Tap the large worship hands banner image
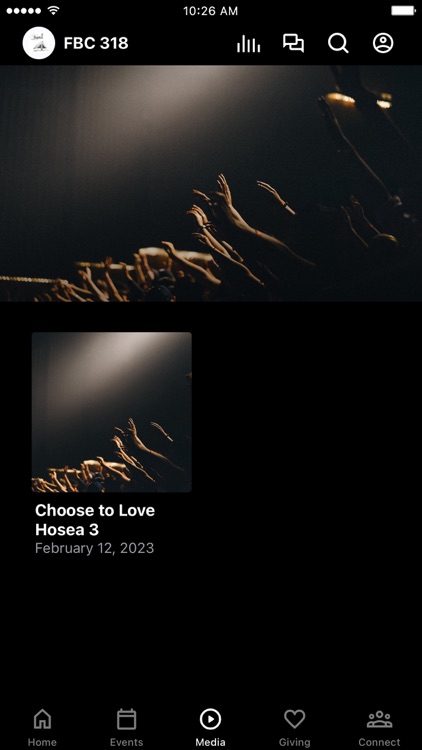Image resolution: width=422 pixels, height=750 pixels. (211, 183)
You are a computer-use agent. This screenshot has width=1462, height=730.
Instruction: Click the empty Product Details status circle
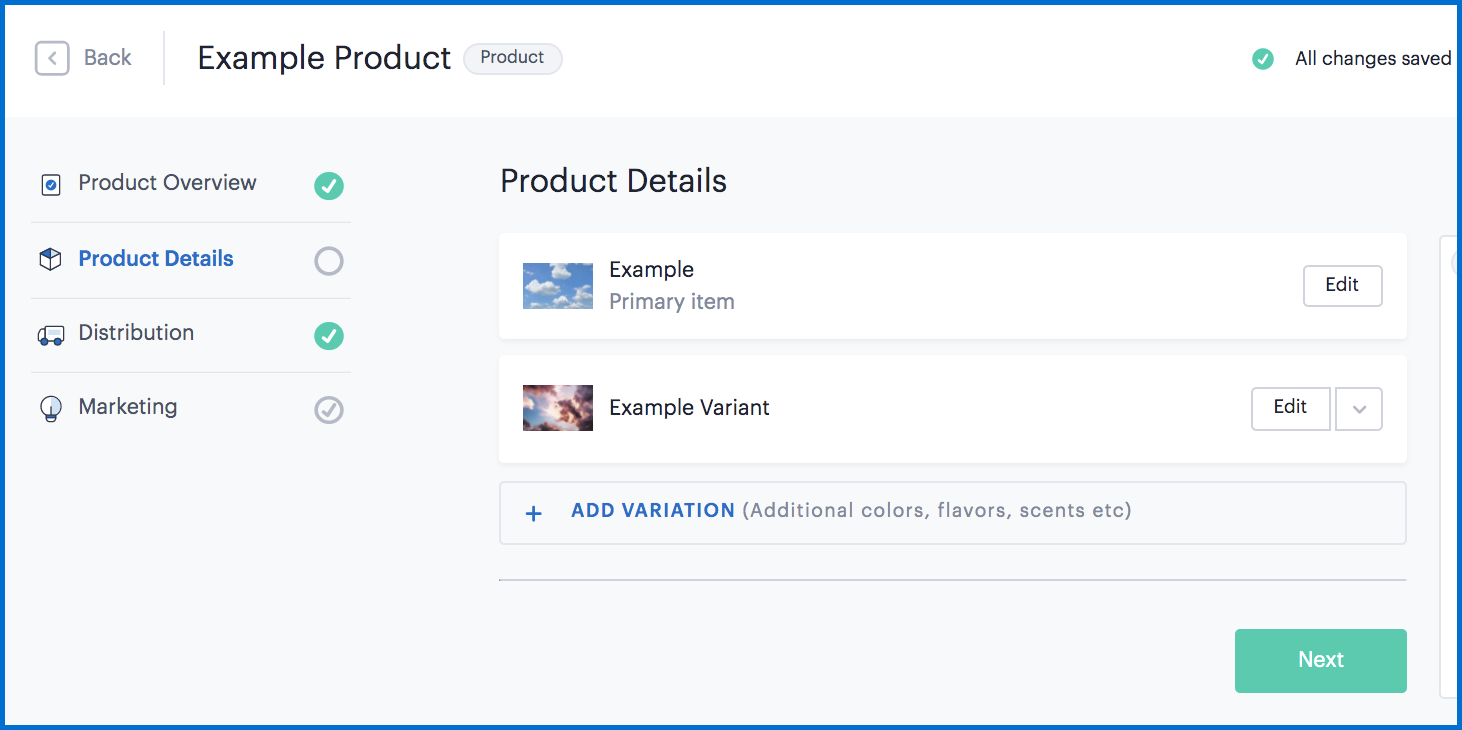(329, 261)
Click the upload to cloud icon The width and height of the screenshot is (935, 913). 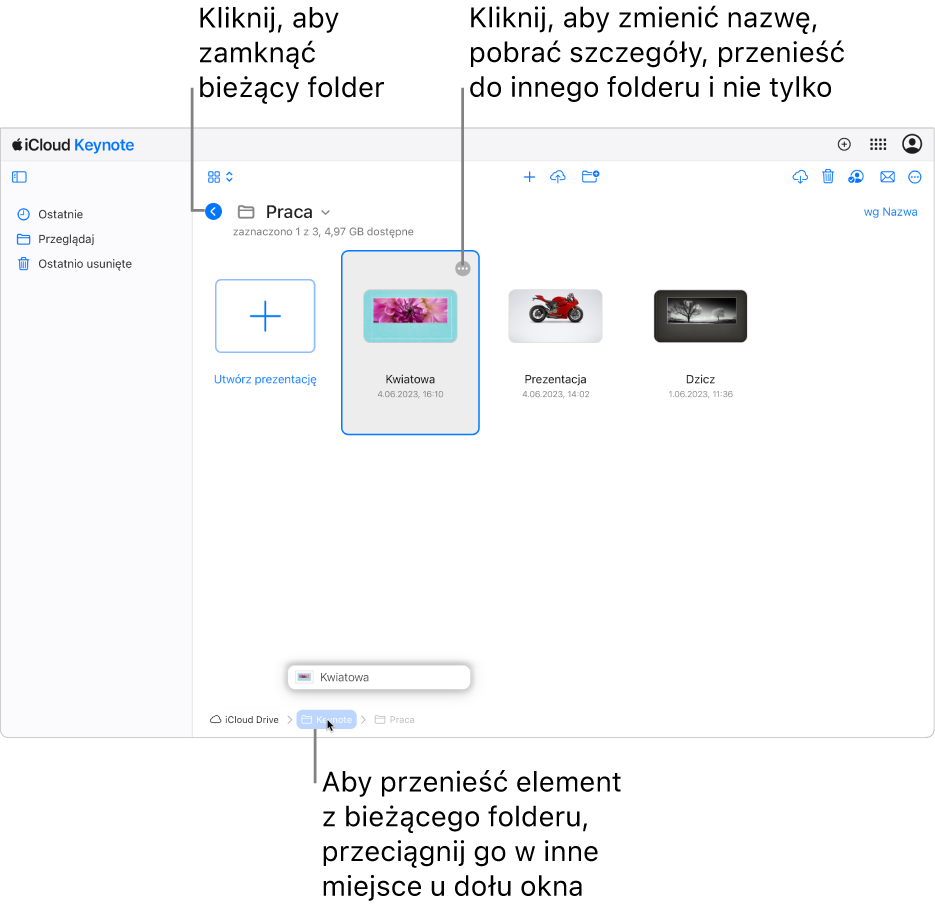tap(558, 177)
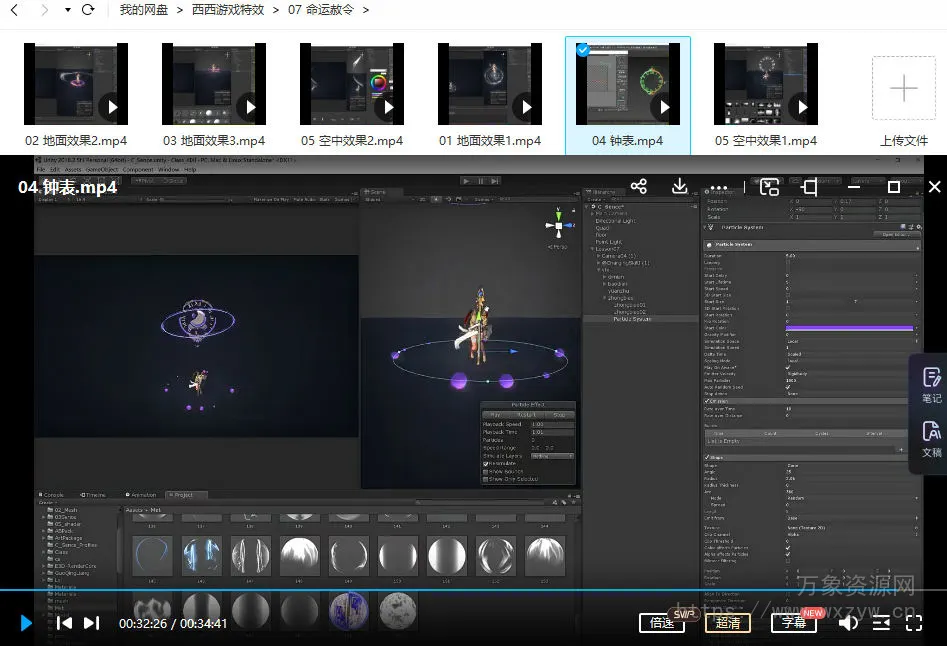Skip to the next video
This screenshot has height=646, width=947.
pos(91,623)
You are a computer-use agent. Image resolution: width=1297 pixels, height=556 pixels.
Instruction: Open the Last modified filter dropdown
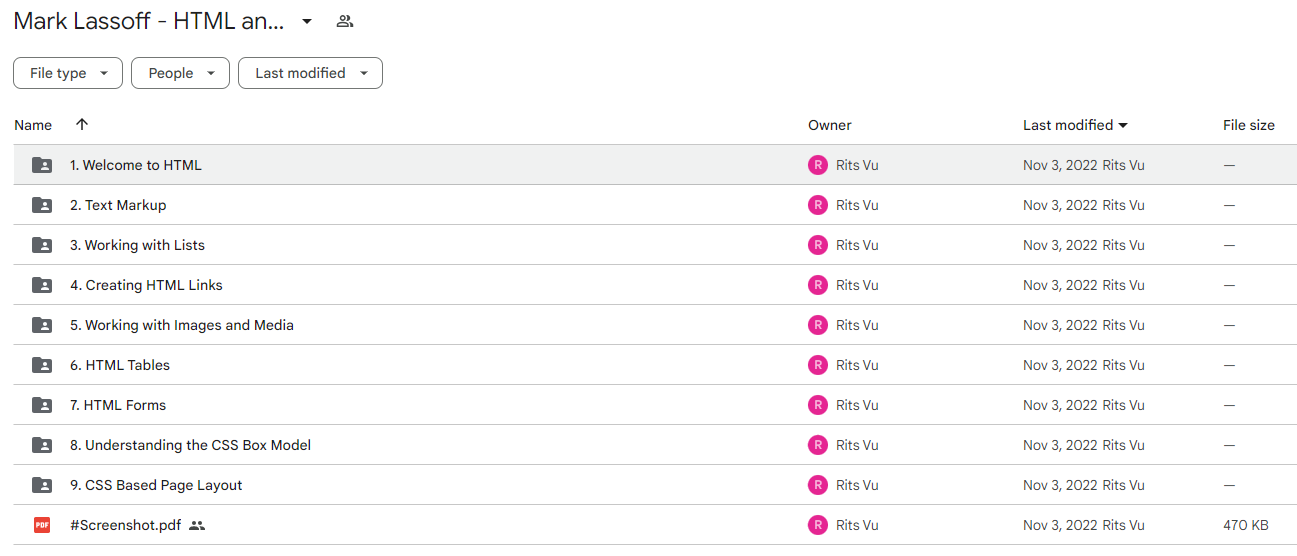coord(310,73)
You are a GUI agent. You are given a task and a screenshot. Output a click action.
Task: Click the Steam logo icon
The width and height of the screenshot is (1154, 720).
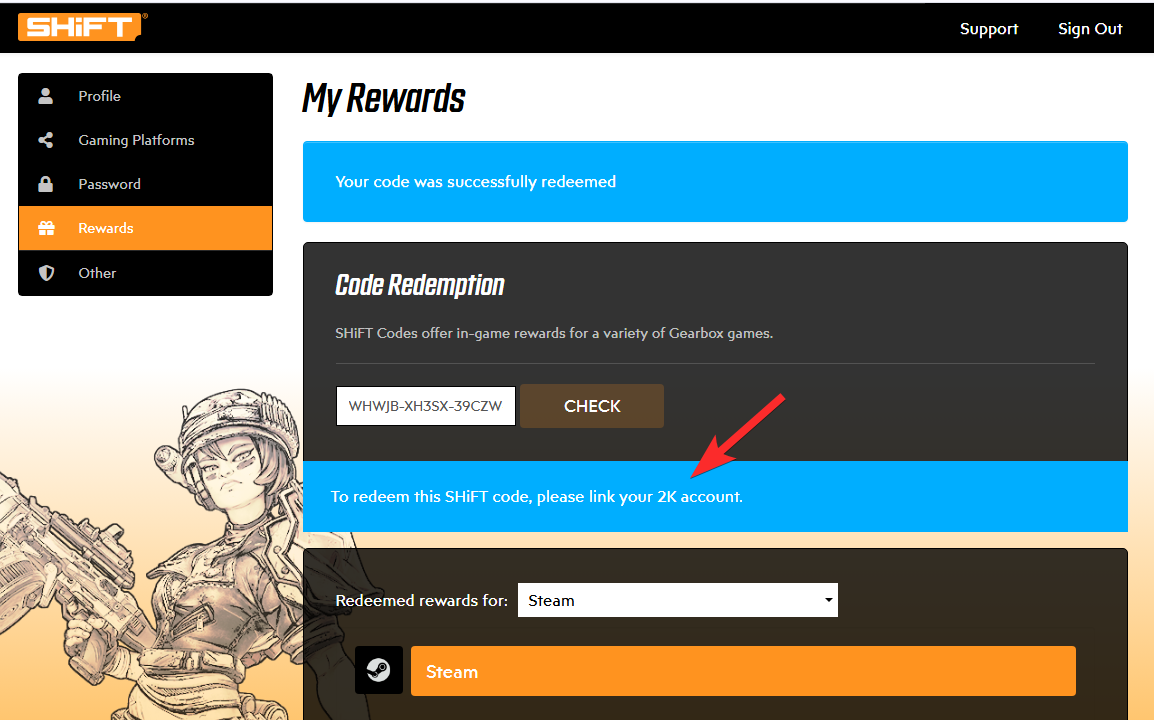coord(379,670)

THE PROBLEM: Each line from the one that holds "You are a GUI" through the end of the entries must be returned exactly, while any pictures stay out.

TASK ANSWER:
You are a GUI agent. You are given a task and a screenshot. Output a click action.
Task: Click the Steam logo icon
The width and height of the screenshot is (1154, 720).
coord(379,670)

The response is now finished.